(Stored items)
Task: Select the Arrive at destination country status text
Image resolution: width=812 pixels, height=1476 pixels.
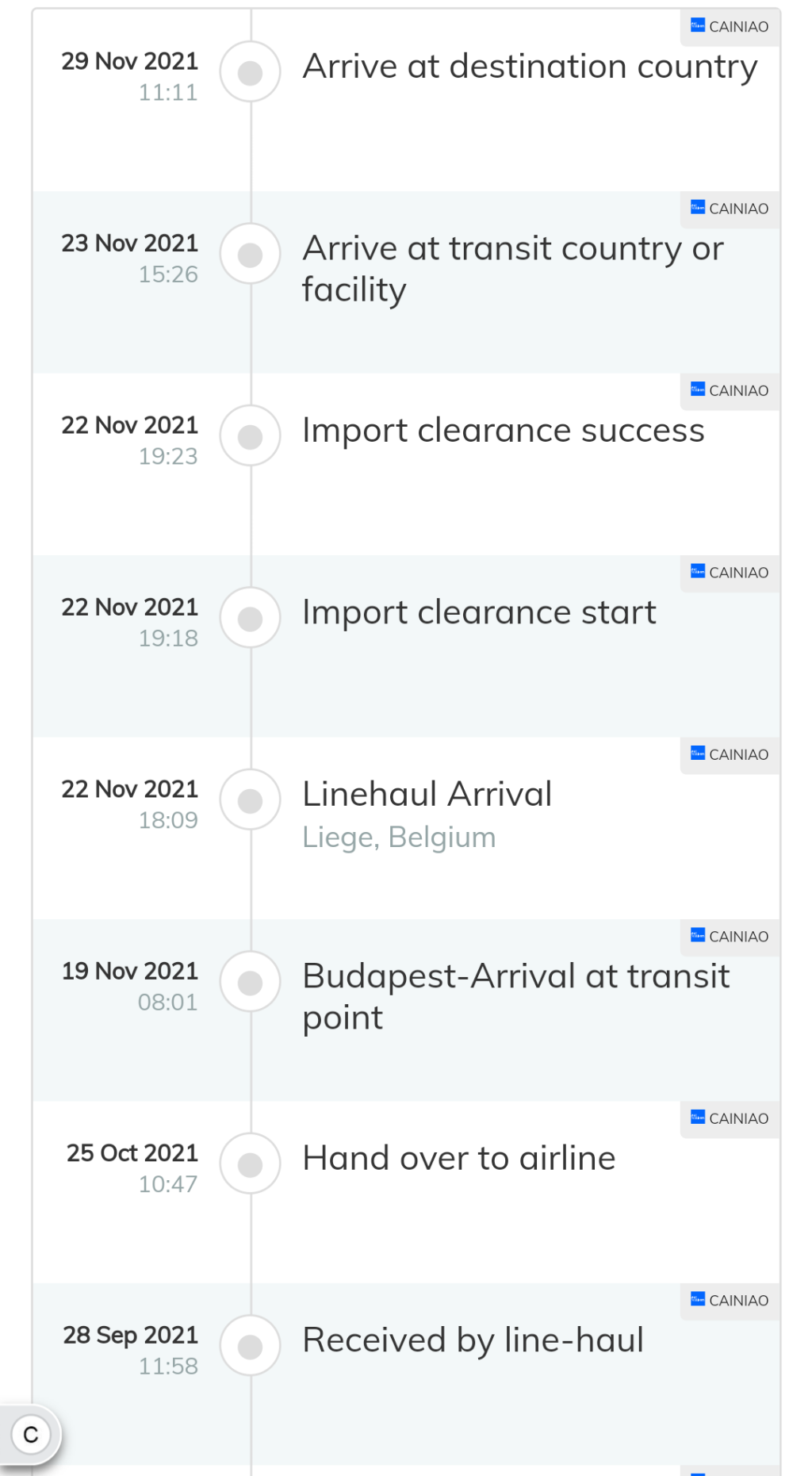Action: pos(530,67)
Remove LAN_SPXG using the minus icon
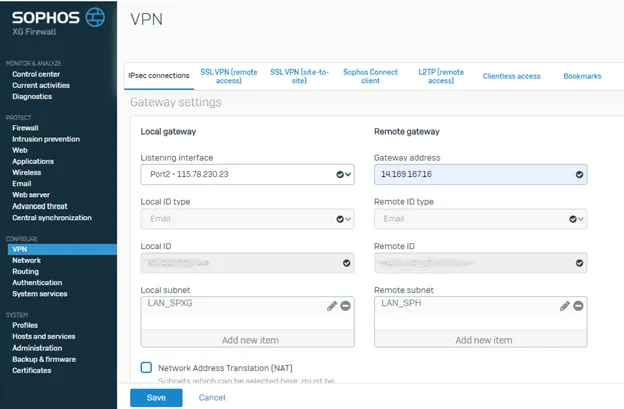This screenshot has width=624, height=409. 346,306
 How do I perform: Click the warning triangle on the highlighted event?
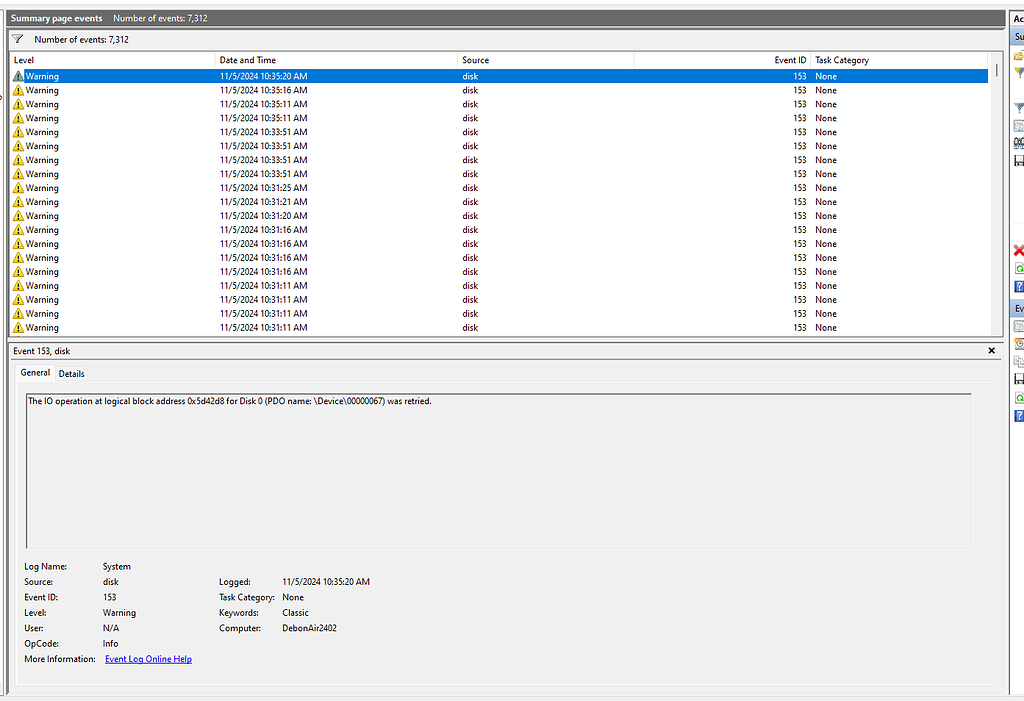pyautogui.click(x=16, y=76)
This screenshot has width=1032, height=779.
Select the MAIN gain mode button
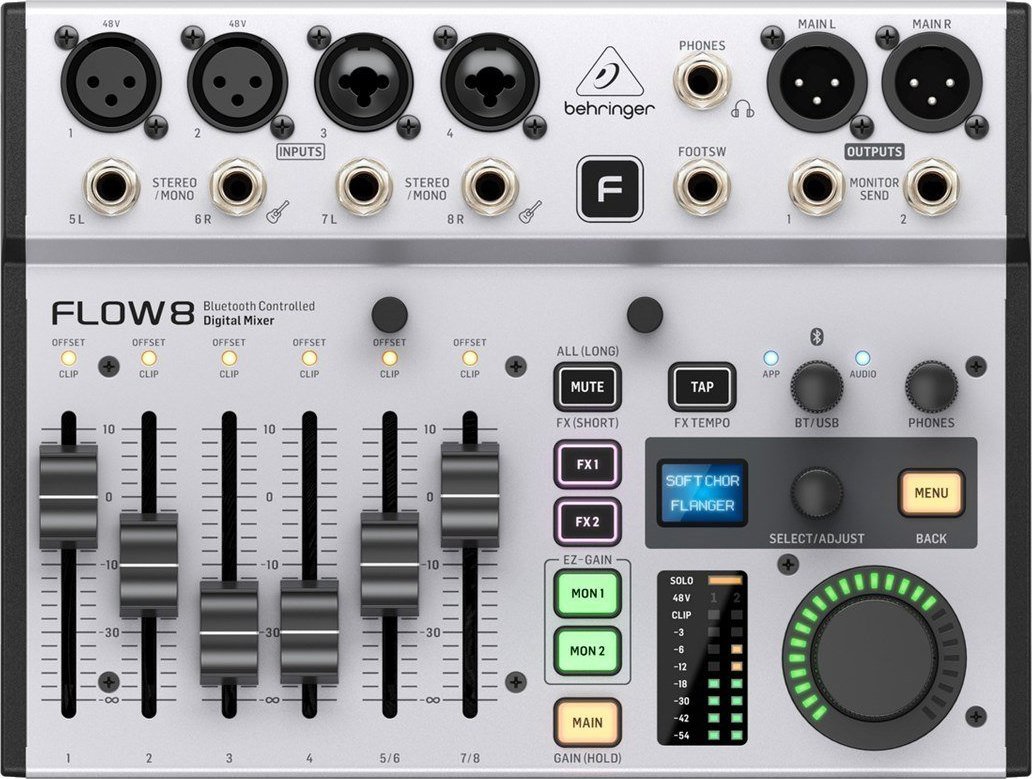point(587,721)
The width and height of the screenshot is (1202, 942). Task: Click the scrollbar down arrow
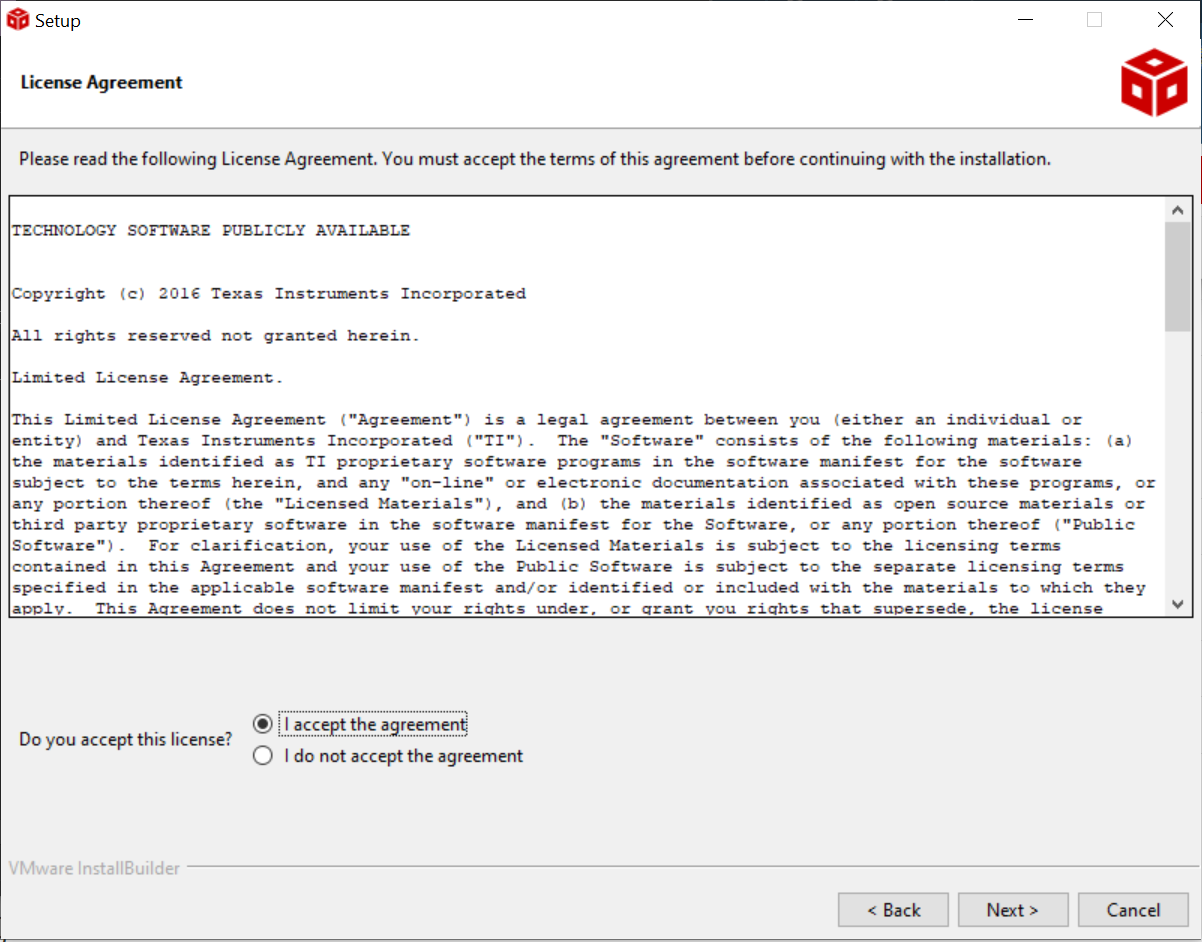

◆ Exercise instructions ◆
Reproduce nothing but the lines that run from the line containing "How do I perform: Click" through the last line of the records, inclusive. Omit the pictures.

◆ Task output ◆
 How do I perform: Click the warning triangle on the highlighted event?
pyautogui.click(x=16, y=76)
This screenshot has width=1032, height=779.
Select the MAIN gain mode button
point(587,721)
The width and height of the screenshot is (1202, 942). Task: Click the scrollbar down arrow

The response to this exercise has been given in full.